**Collected data**
········

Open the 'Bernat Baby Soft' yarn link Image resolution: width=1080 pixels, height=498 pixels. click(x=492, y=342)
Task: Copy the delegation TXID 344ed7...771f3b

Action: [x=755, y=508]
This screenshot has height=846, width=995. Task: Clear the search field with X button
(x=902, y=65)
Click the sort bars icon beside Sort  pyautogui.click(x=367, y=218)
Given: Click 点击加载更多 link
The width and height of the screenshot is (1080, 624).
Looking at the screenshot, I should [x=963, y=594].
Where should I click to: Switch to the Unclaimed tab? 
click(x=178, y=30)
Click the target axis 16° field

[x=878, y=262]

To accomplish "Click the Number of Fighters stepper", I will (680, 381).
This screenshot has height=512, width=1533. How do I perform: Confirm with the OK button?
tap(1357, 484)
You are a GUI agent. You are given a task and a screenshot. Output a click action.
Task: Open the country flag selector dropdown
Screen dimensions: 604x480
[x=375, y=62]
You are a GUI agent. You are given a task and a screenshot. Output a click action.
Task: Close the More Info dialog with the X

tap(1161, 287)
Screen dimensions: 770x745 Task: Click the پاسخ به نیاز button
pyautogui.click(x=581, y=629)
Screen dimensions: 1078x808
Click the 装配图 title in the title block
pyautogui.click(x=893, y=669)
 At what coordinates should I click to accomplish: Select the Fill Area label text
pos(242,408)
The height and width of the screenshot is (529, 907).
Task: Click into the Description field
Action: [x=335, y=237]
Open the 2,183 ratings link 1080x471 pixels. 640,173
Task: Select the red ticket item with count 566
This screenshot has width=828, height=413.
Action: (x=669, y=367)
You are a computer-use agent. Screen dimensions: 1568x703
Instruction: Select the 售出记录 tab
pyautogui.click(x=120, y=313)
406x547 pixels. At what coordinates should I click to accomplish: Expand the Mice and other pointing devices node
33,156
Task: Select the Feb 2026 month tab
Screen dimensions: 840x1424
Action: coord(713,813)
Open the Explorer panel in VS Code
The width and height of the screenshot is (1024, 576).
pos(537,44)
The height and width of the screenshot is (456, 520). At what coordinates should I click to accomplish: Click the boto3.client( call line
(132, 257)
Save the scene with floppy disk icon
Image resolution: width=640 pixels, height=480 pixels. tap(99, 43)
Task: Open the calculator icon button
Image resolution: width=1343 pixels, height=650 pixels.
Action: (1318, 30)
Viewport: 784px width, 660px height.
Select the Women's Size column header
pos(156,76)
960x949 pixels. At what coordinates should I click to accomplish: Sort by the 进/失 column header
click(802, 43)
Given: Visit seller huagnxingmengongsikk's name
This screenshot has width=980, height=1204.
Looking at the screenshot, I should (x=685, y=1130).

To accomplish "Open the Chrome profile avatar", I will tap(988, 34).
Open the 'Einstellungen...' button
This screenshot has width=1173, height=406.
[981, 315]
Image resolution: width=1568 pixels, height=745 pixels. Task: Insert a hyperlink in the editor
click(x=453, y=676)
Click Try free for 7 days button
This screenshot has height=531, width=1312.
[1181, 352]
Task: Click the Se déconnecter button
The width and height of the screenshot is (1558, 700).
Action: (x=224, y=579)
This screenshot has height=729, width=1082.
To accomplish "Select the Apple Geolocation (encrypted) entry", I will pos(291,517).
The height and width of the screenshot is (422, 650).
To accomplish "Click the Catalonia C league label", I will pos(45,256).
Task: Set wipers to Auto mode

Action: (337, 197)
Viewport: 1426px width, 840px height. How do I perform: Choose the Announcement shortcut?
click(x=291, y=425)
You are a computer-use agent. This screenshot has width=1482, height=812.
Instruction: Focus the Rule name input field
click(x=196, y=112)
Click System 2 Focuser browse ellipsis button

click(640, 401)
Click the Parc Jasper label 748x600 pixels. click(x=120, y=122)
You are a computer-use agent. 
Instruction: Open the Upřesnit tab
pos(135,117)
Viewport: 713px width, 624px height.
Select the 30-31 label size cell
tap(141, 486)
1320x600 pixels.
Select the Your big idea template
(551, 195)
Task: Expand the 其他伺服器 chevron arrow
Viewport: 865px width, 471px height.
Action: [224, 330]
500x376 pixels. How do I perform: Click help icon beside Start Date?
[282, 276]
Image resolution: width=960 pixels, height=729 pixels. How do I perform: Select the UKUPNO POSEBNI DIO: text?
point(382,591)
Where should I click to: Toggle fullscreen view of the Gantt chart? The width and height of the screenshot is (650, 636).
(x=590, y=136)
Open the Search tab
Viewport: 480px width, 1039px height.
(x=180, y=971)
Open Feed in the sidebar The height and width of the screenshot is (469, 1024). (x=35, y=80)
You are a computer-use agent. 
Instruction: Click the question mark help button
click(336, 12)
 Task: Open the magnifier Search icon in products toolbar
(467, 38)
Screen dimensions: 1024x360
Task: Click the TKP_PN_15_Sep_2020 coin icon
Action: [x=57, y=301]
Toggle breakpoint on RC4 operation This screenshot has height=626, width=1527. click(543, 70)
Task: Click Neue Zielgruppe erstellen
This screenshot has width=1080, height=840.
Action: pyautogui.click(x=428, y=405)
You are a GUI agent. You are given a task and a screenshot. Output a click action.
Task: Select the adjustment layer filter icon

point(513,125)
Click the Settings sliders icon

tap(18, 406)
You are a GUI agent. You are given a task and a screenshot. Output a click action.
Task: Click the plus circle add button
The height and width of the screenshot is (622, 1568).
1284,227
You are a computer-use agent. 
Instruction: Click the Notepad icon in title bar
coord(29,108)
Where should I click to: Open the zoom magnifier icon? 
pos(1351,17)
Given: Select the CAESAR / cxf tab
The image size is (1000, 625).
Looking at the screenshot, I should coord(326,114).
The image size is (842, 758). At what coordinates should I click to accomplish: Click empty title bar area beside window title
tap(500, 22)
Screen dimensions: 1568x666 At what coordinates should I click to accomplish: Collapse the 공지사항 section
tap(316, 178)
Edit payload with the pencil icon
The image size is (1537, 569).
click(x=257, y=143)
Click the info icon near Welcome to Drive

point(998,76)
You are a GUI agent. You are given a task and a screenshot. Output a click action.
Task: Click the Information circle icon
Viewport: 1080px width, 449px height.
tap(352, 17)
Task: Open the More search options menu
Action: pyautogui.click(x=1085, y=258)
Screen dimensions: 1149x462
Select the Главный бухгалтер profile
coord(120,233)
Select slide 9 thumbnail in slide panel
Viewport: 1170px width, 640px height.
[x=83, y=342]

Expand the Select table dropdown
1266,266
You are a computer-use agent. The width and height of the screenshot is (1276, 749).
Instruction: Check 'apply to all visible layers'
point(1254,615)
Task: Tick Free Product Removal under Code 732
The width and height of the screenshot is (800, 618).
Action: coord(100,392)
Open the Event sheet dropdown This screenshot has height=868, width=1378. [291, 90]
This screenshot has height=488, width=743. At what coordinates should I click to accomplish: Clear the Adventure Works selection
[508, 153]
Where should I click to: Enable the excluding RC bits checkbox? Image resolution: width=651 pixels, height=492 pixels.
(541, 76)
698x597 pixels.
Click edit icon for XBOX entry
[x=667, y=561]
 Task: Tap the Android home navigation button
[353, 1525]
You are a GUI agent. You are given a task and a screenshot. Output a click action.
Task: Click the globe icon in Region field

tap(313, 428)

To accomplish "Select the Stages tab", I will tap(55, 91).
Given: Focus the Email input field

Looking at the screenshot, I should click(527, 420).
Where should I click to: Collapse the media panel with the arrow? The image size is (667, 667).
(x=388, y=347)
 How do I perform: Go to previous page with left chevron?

········

**Exercise details**
From the line that has "The image size is (842, 758)." through the line that has "Screen dimensions: 1149x462", copy every line exactly as it appears above, and leave out all others.

**Response below**
The image size is (842, 758). At what coordinates should I click to accomplish: Click empty title bar area beside window title
tap(500, 22)
Screen dimensions: 1568x666 At what coordinates should I click to accomplish: Collapse the 공지사항 section
tap(316, 178)
Edit payload with the pencil icon
The image size is (1537, 569).
click(x=257, y=143)
Click the info icon near Welcome to Drive

point(998,76)
You are a GUI agent. You are given a task and a screenshot. Output a click action.
Task: Click the Information circle icon
Viewport: 1080px width, 449px height.
tap(352, 17)
Task: Open the More search options menu
Action: pyautogui.click(x=1085, y=258)
Screen dimensions: 1149x462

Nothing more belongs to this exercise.